Three hundred forty-five biopsies were performed (mean diameter: 2.5 cm). Biopsy was diagnostic in 278 cases (80.6%) and nondiagnostic in 67 cases (19.4%). Among diagnostic biopsies, 221 (79.4%) were malignant, 94.1% of which were RCC. Histologic subtyping and grading of RCC was possible in 88.0% and 63.5% of cases, respectively. Repeat biopsy was performed in 12 of the 67 nondiagnostic cases, and a diagnosis was possible in 10 (83.3%). Eight lesions were malignant and two were oncocytic neoplasms. Pathology was available for 15 masses after initial nondiagnostic biopsy; 11 (73%) were malignant. Larger tumor size and a solid nature on imaging predicted a successful biopsy on multivariate analysis. Grade 1 complications were experienced in 10.1% of cases, with no major bleeding and no seeding of the biopsy tract. There was one grade 3a complication (0.3%). This is a retrospective study and some data are unavailable on factors that may affect biopsy success rates. Repeat biopsy was not standard practice prior to this analysis.
RTB can be performed safely and accurately in the investigation of renal masses ≤ 4 cm.

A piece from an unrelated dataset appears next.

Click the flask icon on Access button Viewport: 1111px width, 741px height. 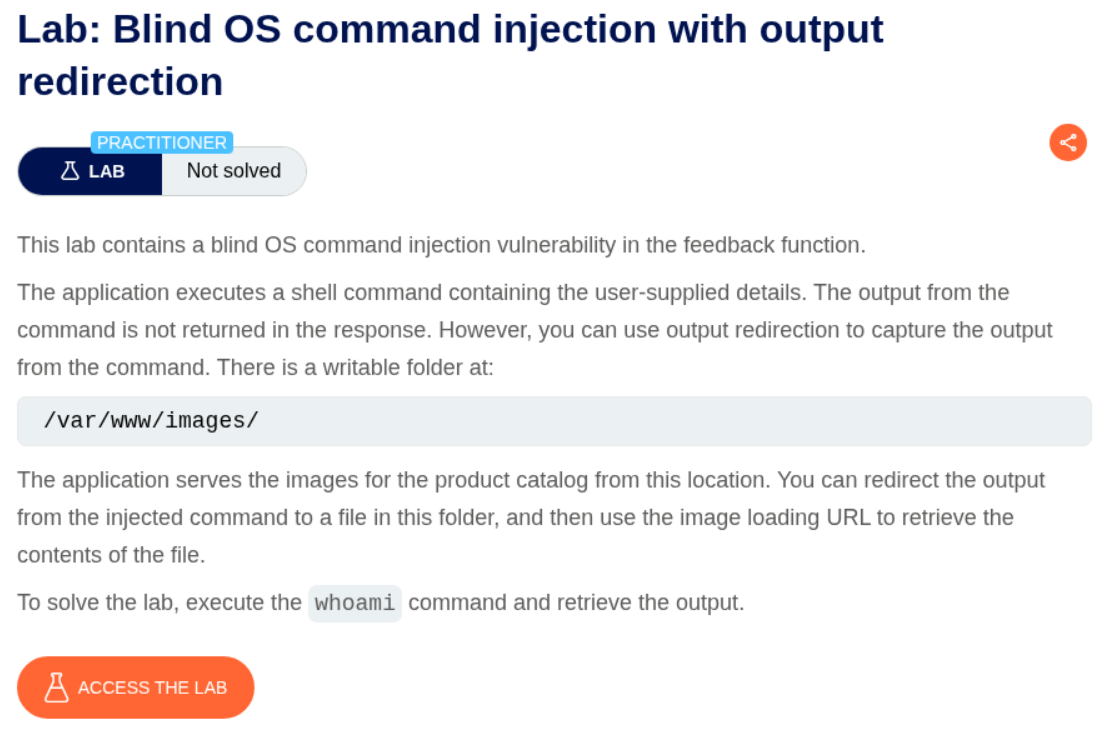click(57, 687)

A nondiagnostic biopsy should not be considered a surrogate for the absence of malignancy. Repeat biopsy can be performed with similar accuracy, providing a diagnosis for most patients.
经皮穿刺芯活检已成为管理≤4cm 小肾肿瘤(SRM)的标准方法。最近的系列报道成功率≥80%。非诊断性结果仍然是个问题。
确定 SRM 活检的结果,以及非诊断性活检和重复活检的结果。
设计、地点和参与者:纳入了一项前瞻性维护的数据库中接受肾肿瘤活检(RTB)以怀疑肾细胞癌(RCC)的患者。
对数据库进行回顾性分析,以确定 SRM 活检的病理结果和结果。确定了非诊断性活检患者的结局。确定了接受重复活检的患者,并分析了他们的结局。
共进行了 345 次活检(平均直径 2.5cm)。278 例(80.6%)活检诊断为阳性,67 例(19.4%)活检诊断为阴性。在诊断性活检中,221 例(79.4%)为恶性,其中 94.1%为 RCC。RCC 的组织学亚型和分级分别在 88.0%和 63.5%的病例中得到了明确。在 67 例非诊断性活检中,有 12 例进行了重复活检,其中 10 例(83.3%)得到了诊断。8 个病灶为恶性,2 个为嗜酸细胞瘤。在最初非诊断性活检后,有 15 个肿块获得了病理学结果;11 个(73%)为恶性。肿瘤较大和影像学上呈实性是多变量分析中活检成功的预测因素。10.1%的病例出现 1 级并发症,无重大出血,活检通道无种植。有 1 例 3a 级并发症(0.3%)。这是一项回顾性研究,一些可能影响活检成功率的因素的数据不可用。在这项分析之前,重复活检不是标准做法。
RTB 可以安全、准确地用于≤4cm 肾肿块的检查。非诊断性活检不应被视为无恶性肿瘤的替代方法。重复活检可以以类似的准确性进行,为大多数患者提供诊断。